* [Exercise]:
This exercise calls for every record to be set down again, exactly and in full.
[Data records Boundary: Start]
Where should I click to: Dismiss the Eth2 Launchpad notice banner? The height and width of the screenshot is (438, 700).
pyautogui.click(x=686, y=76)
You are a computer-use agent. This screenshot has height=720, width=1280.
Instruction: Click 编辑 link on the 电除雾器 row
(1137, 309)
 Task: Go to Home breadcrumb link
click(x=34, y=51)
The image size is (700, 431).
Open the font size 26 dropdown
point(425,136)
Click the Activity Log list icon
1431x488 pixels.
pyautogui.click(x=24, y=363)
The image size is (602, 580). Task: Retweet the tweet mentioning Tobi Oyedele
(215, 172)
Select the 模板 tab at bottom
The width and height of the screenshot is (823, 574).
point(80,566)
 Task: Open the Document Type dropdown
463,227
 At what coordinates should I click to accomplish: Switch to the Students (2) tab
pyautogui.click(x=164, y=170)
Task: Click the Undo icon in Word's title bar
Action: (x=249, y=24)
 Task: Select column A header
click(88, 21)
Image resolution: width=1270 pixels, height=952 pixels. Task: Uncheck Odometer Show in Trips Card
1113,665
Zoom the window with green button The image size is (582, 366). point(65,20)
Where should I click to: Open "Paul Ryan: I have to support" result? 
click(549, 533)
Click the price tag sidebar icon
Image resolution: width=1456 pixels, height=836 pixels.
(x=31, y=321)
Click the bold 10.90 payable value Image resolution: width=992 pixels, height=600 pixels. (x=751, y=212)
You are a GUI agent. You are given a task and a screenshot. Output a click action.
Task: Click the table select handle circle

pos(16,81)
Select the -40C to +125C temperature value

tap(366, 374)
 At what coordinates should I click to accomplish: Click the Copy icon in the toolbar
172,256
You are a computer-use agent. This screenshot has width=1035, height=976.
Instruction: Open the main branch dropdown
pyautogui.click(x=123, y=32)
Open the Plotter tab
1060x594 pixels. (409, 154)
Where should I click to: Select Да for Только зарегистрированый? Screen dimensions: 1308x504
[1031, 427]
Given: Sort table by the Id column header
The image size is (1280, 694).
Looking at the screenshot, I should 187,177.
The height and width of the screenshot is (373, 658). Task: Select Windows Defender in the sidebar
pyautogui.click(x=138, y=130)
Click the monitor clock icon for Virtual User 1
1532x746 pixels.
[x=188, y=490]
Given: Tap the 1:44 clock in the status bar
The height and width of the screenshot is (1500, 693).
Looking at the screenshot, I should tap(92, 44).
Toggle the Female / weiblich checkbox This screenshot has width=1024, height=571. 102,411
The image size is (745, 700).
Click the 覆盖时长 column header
[Data records Boundary: End]
* [Written answer]:
Where should I click to: Dismiss the Eth2 Launchpad notice banner? The height and width of the screenshot is (438, 700).
pyautogui.click(x=686, y=76)
You are a computer-use agent. This screenshot has height=720, width=1280.
Instruction: Click 编辑 link on the 电除雾器 row
(1137, 309)
 Task: Go to Home breadcrumb link
click(x=34, y=51)
The image size is (700, 431).
Open the font size 26 dropdown
point(425,136)
Click the Activity Log list icon
1431x488 pixels.
pyautogui.click(x=24, y=363)
The image size is (602, 580). Task: Retweet the tweet mentioning Tobi Oyedele
(215, 172)
Select the 模板 tab at bottom
The width and height of the screenshot is (823, 574).
point(80,566)
 Task: Open the Document Type dropdown
463,227
 At what coordinates should I click to accomplish: Switch to the Students (2) tab
pyautogui.click(x=164, y=170)
Task: Click the Undo icon in Word's title bar
Action: (x=249, y=24)
 Task: Select column A header
click(88, 21)
Image resolution: width=1270 pixels, height=952 pixels. Task: Uncheck Odometer Show in Trips Card
1113,665
Zoom the window with green button The image size is (582, 366). point(65,20)
Where should I click to: Open "Paul Ryan: I have to support" result? 
click(549, 533)
Click the price tag sidebar icon
Image resolution: width=1456 pixels, height=836 pixels.
(x=31, y=321)
Click the bold 10.90 payable value Image resolution: width=992 pixels, height=600 pixels. (x=751, y=212)
You are a GUI agent. You are given a task and a screenshot. Output a click action.
Task: Click the table select handle circle

pos(16,81)
Select the -40C to +125C temperature value

tap(366, 374)
 At what coordinates should I click to accomplish: Click the Copy icon in the toolbar
172,256
You are a computer-use agent. This screenshot has width=1035, height=976.
Instruction: Open the main branch dropdown
pyautogui.click(x=123, y=32)
Open the Plotter tab
1060x594 pixels. (409, 154)
Where should I click to: Select Да for Только зарегистрированый? Screen dimensions: 1308x504
[1031, 427]
Given: Sort table by the Id column header
The image size is (1280, 694).
Looking at the screenshot, I should 187,177.
The height and width of the screenshot is (373, 658). Task: Select Windows Defender in the sidebar
pyautogui.click(x=138, y=130)
Click the monitor clock icon for Virtual User 1
1532x746 pixels.
[x=188, y=490]
Given: Tap the 1:44 clock in the status bar
The height and width of the screenshot is (1500, 693).
Looking at the screenshot, I should tap(92, 44).
Toggle the Female / weiblich checkbox This screenshot has width=1024, height=571. 102,411
The image size is (745, 700).
Click the 覆盖时长 column header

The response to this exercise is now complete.